Mapping the repolarization electric field for detecting steep repolarization gradients using clinical mapping arrays
T Subha, S Masse, G Mokhtar-Sasani, Y Abderrahman, P F H Lai, J Asta, K NanthakumarAbstract
Introduction
Conduction slowing is only one half of the driver of arrhythmogenicity. While repolarization (repol) gradients form the other half, they are currently not mapped nor used for clinical benefit. Ambiguous unipolar repol time annotation hinders detection of such gradients for clinical use. A metric of arrhythmogenicity by detection of direction of depolarization (depol) wavefront and its discrepancy with repol direction has been used previously on surface leads. An intra-cardiac mapping metric for detecting such discrepancy in heterogeneities in ventricular activation and repol has not been attempted for clinical use. With intracardiac electrode array technology, intracardiac depol (QRS) and repol (T) electric field (E-field) direction can be derived. The discrepancy detected in these E-fields could allow for regional assessment of repol heterogeneities while bypassing repol time annotations on unipolar electrograms which are affected by far-field contamination.
Objective
We aimed to validate the applicability of QRS and T E-field direction as a means to spatially assess repol heterogeneities as correlated against optical mapping as the gold standard for detecting repol gradients.
Methods
In an isolated rabbit heart model (n = 4), we conducted simultaneous optical and electrical mapping using an equi-spaced grid electrode array following topical application of ibutilide to locally alter repol. Intracardiac QRS and T E-field directions on an intracardiac vector loop were derived using four electrodes arranged in 4mm-by-4mm square configurations. The QRS and T E-field angle discrepancy (QRS-T angle) was measured from long axes of the QRS and T vector loops. The angles were compared to the spatial dispersion of repol (SDR in ms/mm2) from the optical APD80 values within the 4mm-by-4mm electrode clique.
Results
The QRS-T angle discrepancy at baseline was 21.12 degrees and indicated no/less repol gradient in the area mapped by the electrode array.

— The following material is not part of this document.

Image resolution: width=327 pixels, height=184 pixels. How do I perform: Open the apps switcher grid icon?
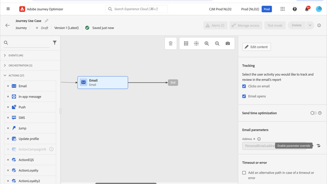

This correlated with a mean optical APD80 gradient value of 0.38 ms/mm2. Following drug intervention, a mean QRS-T angle of 37.45 degrees was observed in recordings with a mean optical APD80 gradient value of 1.41 ms/mm2. Areas of repol gradient were detected using QRS and T E-field vector angles, validated by SDR values from optical APD80 measurements.
Conclusion
Clinical mapping arrays that sample E-field and the discordance between depol/repol can provide spatial assessment of repol gradients. This mapping technique could be developed for clinical use to stratify regions of risks of re-entrant ventricular tachyarrhythmias without the need for ambiguous unipolar repol time annotations. The QRS-T angle described here to assess repol heterogeneities is analogous to that in surface vector cardiography but provides intracardiac regional localization on the mapping surface that is actionable.